> What is expected
From the line with "Image resolution: width=1456" through the line with "Collapse the Assessment", repeat the entries verbatim, both end lines included, and add nothing.

Record set section start

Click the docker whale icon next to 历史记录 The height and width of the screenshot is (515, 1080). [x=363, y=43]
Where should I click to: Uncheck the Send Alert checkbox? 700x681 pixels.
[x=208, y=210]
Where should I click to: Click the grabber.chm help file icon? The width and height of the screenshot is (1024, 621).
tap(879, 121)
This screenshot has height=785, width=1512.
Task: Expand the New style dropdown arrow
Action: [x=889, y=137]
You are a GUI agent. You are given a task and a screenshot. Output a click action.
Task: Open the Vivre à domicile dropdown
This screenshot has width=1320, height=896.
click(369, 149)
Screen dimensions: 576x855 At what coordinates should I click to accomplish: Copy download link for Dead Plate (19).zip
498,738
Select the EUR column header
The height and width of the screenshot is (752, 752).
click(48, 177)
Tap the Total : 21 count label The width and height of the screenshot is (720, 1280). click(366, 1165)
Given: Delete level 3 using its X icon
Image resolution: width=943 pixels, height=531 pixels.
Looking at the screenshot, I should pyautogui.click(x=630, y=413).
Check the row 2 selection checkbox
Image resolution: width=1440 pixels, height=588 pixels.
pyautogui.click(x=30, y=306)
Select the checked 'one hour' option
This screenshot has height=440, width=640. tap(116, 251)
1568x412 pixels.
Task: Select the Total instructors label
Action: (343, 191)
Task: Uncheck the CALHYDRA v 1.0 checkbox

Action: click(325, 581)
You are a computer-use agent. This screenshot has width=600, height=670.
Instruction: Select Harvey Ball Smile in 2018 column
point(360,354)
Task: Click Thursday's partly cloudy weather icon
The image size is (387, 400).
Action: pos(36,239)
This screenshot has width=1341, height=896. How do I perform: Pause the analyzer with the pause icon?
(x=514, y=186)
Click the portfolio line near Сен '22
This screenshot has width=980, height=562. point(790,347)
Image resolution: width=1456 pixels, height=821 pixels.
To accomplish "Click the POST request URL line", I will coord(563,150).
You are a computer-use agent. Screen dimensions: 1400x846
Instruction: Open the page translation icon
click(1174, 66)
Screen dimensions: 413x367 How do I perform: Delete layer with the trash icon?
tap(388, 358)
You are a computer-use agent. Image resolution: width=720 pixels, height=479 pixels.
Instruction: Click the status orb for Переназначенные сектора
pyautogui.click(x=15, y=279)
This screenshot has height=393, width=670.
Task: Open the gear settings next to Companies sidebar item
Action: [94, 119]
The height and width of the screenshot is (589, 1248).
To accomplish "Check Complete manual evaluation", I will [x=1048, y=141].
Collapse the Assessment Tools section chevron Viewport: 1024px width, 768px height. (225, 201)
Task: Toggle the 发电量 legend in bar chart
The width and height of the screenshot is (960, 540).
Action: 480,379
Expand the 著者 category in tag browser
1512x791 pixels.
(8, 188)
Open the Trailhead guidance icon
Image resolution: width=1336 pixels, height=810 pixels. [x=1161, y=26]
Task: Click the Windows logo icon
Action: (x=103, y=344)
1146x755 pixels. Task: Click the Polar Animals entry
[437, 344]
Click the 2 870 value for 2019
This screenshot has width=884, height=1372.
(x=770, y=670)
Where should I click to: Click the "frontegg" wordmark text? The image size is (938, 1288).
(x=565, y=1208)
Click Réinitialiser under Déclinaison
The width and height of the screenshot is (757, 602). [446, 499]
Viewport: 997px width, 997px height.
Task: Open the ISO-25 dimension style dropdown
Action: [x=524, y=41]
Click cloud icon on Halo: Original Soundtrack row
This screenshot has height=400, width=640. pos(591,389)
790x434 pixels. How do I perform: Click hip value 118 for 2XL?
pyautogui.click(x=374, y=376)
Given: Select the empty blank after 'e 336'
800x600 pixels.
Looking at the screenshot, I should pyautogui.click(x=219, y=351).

Record set section end

> Answer space
Image resolution: width=1456 pixels, height=821 pixels.
To accomplish "Click the POST request URL line", I will coord(563,150).
You are a computer-use agent. Screen dimensions: 1400x846
Instruction: Open the page translation icon
click(1174, 66)
Screen dimensions: 413x367 How do I perform: Delete layer with the trash icon?
tap(388, 358)
You are a computer-use agent. Image resolution: width=720 pixels, height=479 pixels.
Instruction: Click the status orb for Переназначенные сектора
pyautogui.click(x=15, y=279)
This screenshot has height=393, width=670.
Task: Open the gear settings next to Companies sidebar item
Action: [94, 119]
The height and width of the screenshot is (589, 1248).
To accomplish "Check Complete manual evaluation", I will [x=1048, y=141].
Collapse the Assessment Tools section chevron Viewport: 1024px width, 768px height. (225, 201)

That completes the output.